Does knitr have an option that allows one to set R's width
option on a per chunk basis?
If not, is there a good reason (i.e. one rooted in some fundamental limitation of the knitr model) that it does not?
To show what I'm wishing for, here is a hand-rolled hook function that does basically what I want. (I don't really like it though, (a) because it is ugly, relying on assignment of the variable .width
into the global environment, and (b) because it's not available "out of the box" as a supplied option like fig.width
, out.width
, et al.)
\documentclass[preview=true,width=3mm]{standalone}
\begin{document}
<<setup, include=FALSE, cache=FALSE>>=
options(width=60)
knit_hooks$set(width = function(before, options, envir) {
if(before) {
.width <<- options(width=options$width) ## Set width and save 'old' value
} else {
options(.width)} ## Restore width's 'old' value
})
@
First chunk uses default width
<<A>>=
c("aaaaa", "bbbbb", "ccccc", "ddddd", "eeeee", "fffff", "ggggg", "hhhhh")
@
Second chunk uses narrower supplied width, but then resets width to
pre-existing value \dots
<<B, width=20>>=
c("aaaaa", "bbbbb", "ccccc", "ddddd", "eeeee", "fffff", "ggggg", "hhhhh")
@
\noindent \dots as shown by results of the third chunk
<<C>>=
c("aaaaa", "bbbbb", "ccccc", "ddddd", "eeeee", "fffff", "ggggg", "hhhhh")
@
\end{document}
Though not a solution to the overall question, your first complaint with your code is that it gums up the global environment with your .width
variable. This can be resolved using local()

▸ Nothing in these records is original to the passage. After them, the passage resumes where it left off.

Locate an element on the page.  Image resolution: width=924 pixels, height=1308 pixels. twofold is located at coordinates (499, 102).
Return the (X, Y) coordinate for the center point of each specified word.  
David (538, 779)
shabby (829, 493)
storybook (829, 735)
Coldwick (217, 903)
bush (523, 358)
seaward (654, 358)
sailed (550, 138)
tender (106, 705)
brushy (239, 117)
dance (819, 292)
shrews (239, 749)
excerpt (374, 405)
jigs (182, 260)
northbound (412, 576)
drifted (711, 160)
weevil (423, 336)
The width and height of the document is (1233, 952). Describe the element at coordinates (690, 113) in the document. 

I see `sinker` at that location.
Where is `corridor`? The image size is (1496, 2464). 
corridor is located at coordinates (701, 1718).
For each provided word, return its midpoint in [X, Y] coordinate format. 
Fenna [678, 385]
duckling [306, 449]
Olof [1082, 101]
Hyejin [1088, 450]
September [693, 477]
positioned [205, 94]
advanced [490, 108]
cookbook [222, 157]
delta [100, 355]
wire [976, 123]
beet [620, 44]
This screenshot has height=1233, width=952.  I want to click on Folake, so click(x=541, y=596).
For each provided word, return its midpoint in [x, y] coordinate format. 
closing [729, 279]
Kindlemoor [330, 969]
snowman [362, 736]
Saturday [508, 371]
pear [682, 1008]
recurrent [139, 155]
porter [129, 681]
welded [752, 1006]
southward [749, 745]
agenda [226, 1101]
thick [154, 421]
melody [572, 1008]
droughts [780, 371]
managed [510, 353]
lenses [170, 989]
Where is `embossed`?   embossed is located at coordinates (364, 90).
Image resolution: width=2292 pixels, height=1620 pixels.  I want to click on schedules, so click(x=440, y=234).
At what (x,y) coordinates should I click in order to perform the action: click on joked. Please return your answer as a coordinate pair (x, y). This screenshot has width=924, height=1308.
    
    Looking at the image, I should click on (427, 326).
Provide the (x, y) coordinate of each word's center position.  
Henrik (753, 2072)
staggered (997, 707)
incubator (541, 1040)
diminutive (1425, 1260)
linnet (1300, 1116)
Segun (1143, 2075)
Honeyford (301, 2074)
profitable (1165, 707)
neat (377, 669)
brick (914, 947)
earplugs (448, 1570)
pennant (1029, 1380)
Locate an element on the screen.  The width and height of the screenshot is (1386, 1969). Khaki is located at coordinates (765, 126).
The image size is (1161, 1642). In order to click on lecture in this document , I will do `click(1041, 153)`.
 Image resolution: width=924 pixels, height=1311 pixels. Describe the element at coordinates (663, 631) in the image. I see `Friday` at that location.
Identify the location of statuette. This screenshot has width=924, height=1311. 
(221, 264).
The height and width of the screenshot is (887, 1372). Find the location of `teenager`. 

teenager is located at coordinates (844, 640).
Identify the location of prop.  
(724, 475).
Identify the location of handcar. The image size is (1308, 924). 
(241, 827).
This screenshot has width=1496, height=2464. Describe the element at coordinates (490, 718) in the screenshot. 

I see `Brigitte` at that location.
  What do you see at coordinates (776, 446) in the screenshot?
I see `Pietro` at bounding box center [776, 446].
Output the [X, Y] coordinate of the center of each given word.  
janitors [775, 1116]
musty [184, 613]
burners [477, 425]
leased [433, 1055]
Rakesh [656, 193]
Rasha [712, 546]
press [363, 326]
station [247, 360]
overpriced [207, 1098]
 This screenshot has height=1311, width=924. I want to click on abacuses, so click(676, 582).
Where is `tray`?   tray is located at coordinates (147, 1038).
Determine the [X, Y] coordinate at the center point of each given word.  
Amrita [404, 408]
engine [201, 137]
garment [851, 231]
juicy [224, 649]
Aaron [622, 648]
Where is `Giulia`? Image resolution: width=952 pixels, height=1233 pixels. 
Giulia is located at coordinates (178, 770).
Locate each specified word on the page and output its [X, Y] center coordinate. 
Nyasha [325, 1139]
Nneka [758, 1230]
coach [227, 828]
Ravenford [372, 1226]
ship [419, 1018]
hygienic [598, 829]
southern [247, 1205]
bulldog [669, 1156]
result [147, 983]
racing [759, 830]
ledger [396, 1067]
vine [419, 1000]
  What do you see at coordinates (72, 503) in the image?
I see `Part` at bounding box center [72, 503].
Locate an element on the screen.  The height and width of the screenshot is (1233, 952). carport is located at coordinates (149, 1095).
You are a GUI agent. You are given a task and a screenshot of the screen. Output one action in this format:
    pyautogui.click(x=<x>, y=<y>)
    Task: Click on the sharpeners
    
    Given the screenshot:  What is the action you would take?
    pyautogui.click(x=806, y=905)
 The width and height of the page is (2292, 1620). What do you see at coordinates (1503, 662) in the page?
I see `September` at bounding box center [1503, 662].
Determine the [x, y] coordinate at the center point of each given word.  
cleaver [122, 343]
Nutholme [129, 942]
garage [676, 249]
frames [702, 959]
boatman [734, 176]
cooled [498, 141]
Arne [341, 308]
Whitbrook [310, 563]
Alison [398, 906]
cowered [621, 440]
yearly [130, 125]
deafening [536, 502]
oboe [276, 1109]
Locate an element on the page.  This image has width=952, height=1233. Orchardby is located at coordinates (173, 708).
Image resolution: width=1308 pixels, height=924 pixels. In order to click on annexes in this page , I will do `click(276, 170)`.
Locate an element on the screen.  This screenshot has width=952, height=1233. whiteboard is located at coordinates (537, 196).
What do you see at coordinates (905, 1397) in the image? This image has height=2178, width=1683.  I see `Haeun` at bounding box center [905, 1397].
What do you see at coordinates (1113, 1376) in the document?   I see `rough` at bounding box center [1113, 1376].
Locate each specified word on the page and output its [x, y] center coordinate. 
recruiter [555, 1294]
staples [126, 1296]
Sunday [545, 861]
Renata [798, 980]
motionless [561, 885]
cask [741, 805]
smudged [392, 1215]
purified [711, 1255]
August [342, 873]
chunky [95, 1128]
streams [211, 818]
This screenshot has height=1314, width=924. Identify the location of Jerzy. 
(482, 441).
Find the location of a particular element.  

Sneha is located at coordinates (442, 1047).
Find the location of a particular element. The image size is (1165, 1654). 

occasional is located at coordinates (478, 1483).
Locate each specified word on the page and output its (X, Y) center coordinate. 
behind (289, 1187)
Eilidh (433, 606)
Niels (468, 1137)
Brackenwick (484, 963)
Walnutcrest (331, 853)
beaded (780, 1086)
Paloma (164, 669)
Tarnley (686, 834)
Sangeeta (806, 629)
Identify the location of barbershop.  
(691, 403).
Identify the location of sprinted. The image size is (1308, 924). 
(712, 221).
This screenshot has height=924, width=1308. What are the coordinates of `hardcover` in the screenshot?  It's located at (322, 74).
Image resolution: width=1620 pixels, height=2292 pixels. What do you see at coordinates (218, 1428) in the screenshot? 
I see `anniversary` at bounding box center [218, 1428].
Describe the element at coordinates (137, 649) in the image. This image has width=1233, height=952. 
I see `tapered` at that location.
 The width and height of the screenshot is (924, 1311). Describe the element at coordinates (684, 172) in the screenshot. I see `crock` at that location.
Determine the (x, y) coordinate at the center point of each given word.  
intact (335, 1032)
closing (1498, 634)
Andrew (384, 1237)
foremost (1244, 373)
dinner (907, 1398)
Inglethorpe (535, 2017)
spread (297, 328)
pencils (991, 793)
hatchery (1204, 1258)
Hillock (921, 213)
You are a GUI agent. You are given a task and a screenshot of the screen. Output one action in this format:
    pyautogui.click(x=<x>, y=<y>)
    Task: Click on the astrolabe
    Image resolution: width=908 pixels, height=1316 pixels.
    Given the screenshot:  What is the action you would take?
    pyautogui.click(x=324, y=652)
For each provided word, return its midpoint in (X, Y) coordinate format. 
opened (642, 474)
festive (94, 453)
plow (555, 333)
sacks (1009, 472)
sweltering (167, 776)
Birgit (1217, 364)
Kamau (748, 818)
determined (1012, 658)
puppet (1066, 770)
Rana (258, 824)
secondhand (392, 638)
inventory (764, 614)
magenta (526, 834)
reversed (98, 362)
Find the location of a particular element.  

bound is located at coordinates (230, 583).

as a closure mechanism, encapsulating your variable so that you get no collisions in global var space.
So, if you replace your knit_hooks$set
call with:
knit_hooks$set(width=local({
.width <- 0
function(before, options, envir) {
if (before) .width <<- options(width=options$width)
else options(.width)
}
}))
it produces the same results without the problem of forcing .width
into the global environment. The rest of your code above works as before with identical output.
More can be read at help(local)
, in Advanced R Programming (Hadley Wickham), and there are several examples of it in the wild, such as @JeroenOoms' OpenCPU.